# Water heaters and vacuum relief and anti siphon valve/s



## ECH

Can someone help me understand the function and application of these devices?

I helped with an "apollo" (side loop for the HVAC) style heater and it failed inspection due to not having a vacuum relief valve on the side loop inlet (lower).

Heater was located on first floor laundry closet of 2 story condo, city water, prv, etc.
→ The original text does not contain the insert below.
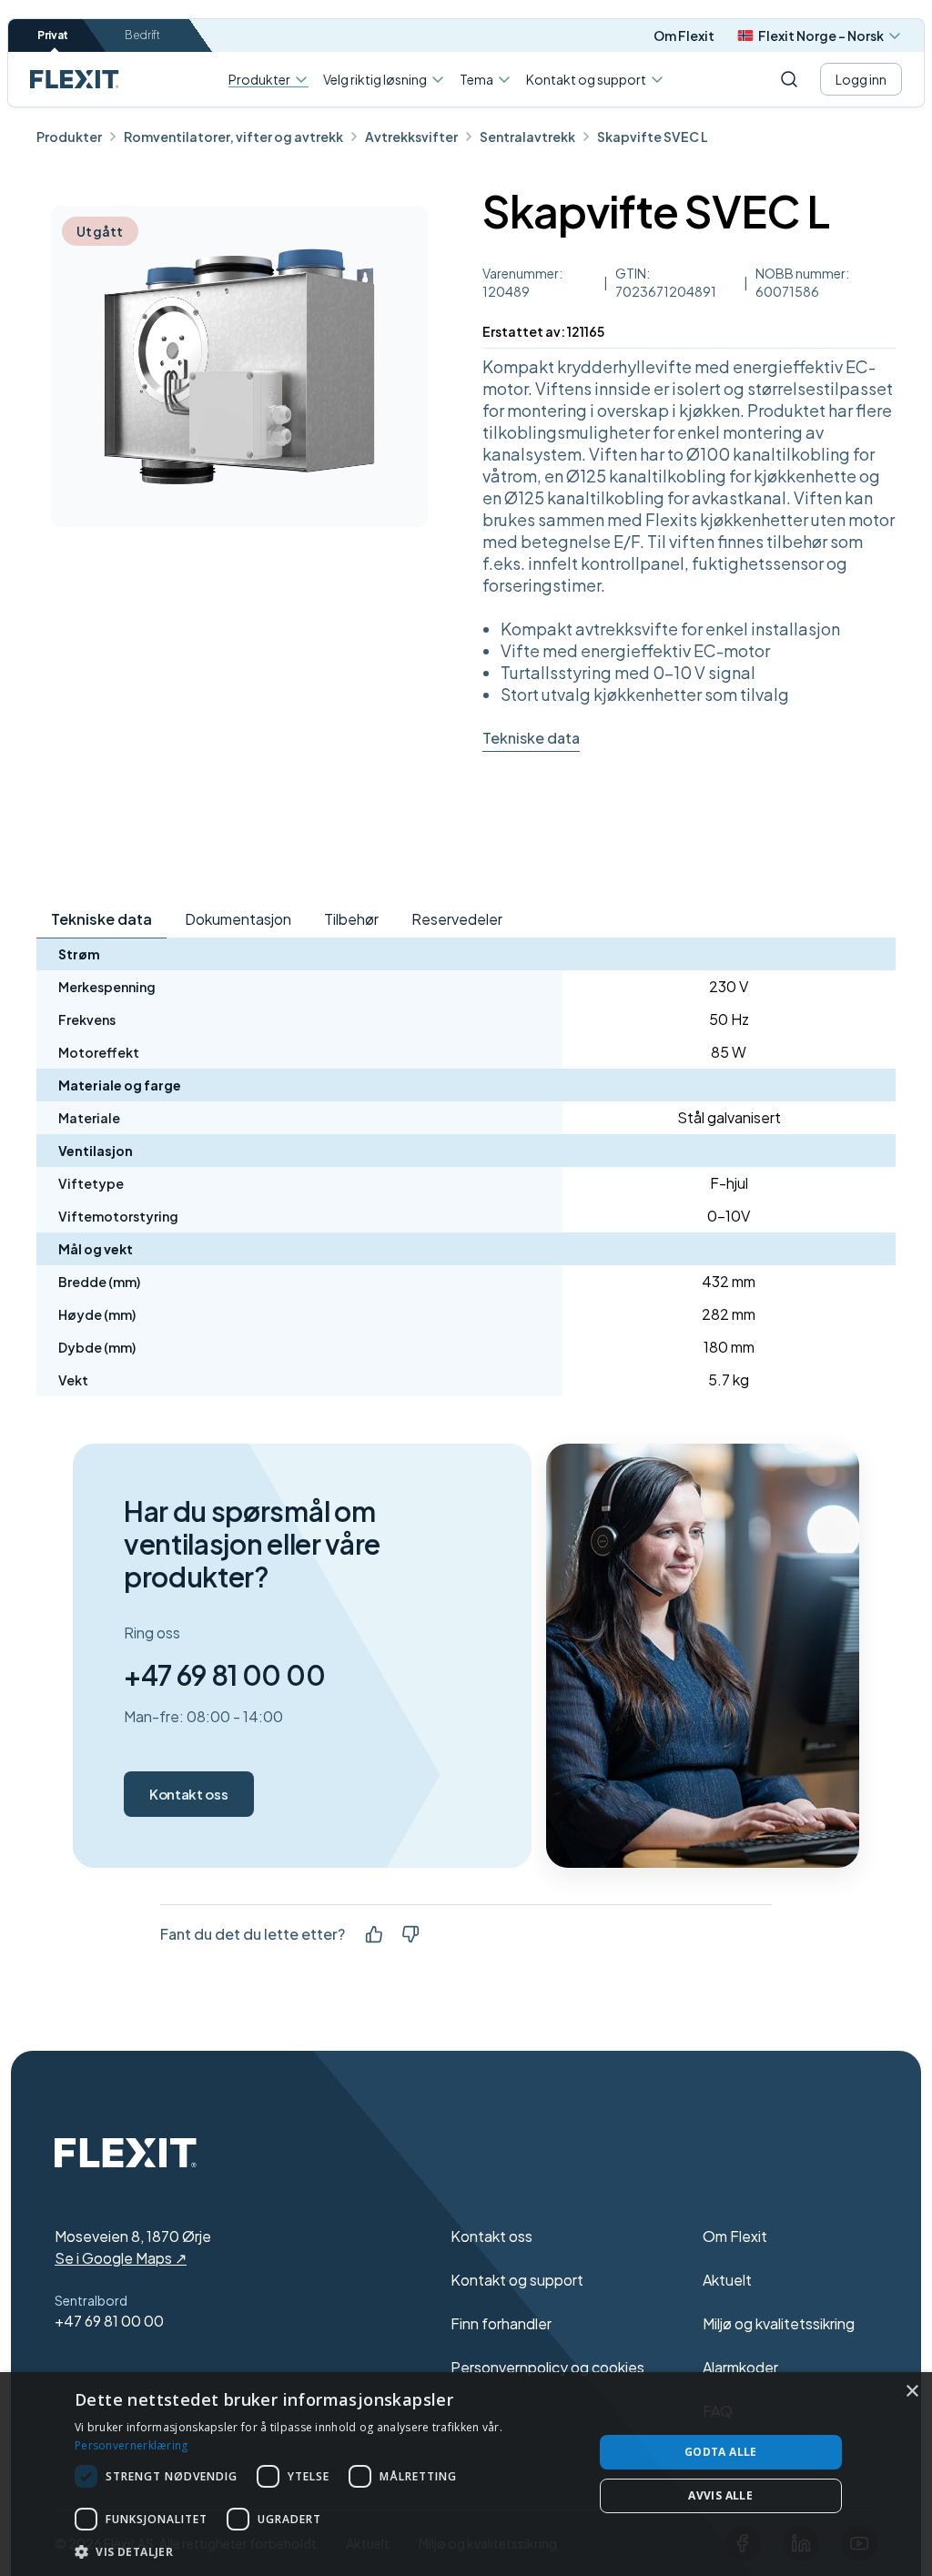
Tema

It's my understanding that the vacuum relief valve prevents back siphonage if the main is shut off and somebody tries to run water, but the domestic side of the heater is protected by the holes in the top of the dip tube, and the side loop has the circ pump for the air handler, but it returns the water back to the heater, so net pressure/vacuum is zero, so how would siphonage occur?


----------



## MACPLUMB777

The Most Important (3) Letters to "REMEMBER" IS A.H.J
BETTER KNOWN AS AUTHORITY HAVING JURISDICTION ! :biggrin:
They are the one's who decide what is right in your area,


----------



## ECH

10-4


----------



## Alan

It should also prevent a vacuum on the tank that would cause it to implode on itself. Marathon heaters come with them installed on the tank.

I've seen this on extreme situations in well systems where the pressure tank is an extremely large distance above the well. Pump check valve fails, water tries to flow back with nowhere to get air from and tank implodes. 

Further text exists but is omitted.